Tekstfragment »

Artikel 6. Belastingtarieven

 

1.

a. Het tarief voor het eigenarendeel bedraagt:

€ 266,00

b. voor percelen van waaruit uitsluitend hemel- en grondwater direct of indirect op de gemeentelijke riolering wordt afgevoerd per perceel:

 

€ 33,85

2.

Het tarief voor het gebruikersdeel bedraagt voor elke volle eenheid van één kubieke meter water, bij een hoeveelheid water;

 

 

  • 1.

    van 275 m3 tot en met 550 m3:  

€ 1,25

 

  • 1.

    onverminderd het gestelde in onderdeel a bedraagt de belasting voor elke m3

 

 

boven de 550 m3;

€ 0,85

3.

Het tarief voor het gebruikersdeel voor een agrariër bedraagt voor elke volle eenheid van één kubieke meter water, tot maximaal 400 kubieke meter water, per kubieke meter;

  

€ 1,25

4.

Voor belastingbedragen tot € 10,00 vindt geen invordering plaats. Voor de toepassing van de vorige volzin wordt het totaal van op één aanslagbiljet verenigde verschuldigde bedragen rioolheffing of andere heffingen aangemerkt als één belastingbedrag.

Uit te voeren taken »
A. Geef voor elke uitspraak aan of die klopt met het tekstfragment over de belastingtarieven. Antwoord telkens met ja of nee en citeer letterlijk de woorden uit het tekstfragment die de doorslag geven. (i) Voor een agrariër geldt het tarief voor het gebruikersdeel tot maximaal 400 kubieke meter water. (ii) Belastingbedragen tot € 10,00 worden ingevorderd. (iii) Voor percelen die uitsluitend hemel- en grondwater op de gemeentelijke riolering afvoeren, wordt het tarief per kubieke meter berekend.
B. Schrijf een deel van het tekstfragment letterlijk over: begin bij de woorden "Het tarief voor het gebruikersdeel voor" en stop na "als één belastingbedrag.".
De items komen uit een andere bron dan het tekstfragment.

Items »
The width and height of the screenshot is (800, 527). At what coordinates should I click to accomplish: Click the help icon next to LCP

--

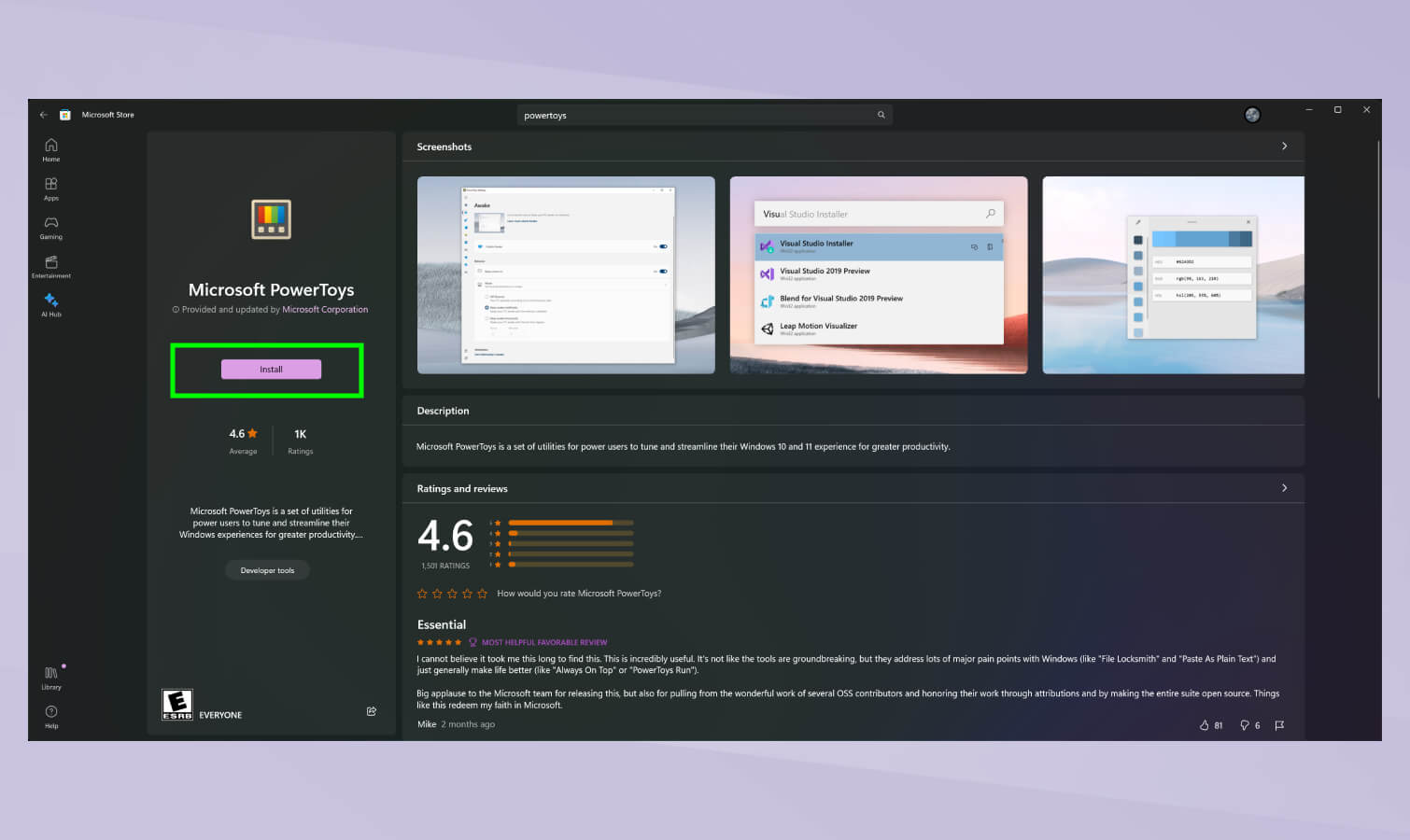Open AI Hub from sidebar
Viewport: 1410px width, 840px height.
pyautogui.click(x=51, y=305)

Antwoorden per taak »
A.
(i) Ja: "tot maximaal 400 kubieke meter water"
(ii) Nee: "Voor belastingbedragen tot € 10,00 vindt geen invordering plaats."
(iii) Nee: "op de gemeentelijke riolering wordt afgevoerd per perceel"

B.
Het tarief voor het gebruikersdeel voor een agrariër bedraagt voor elke volle eenheid van één kubieke meter water, tot maximaal 400 kubieke meter water, per kubieke meter;

  

€ 1,25

4.

Voor belastingbedragen tot € 10,00 vindt geen invordering plaats. Voor de toepassing van de vorige volzin wordt het totaal van op één aanslagbiljet verenigde verschuldigde bedragen rioolheffing of andere heffingen aangemerkt als één belastingbedrag.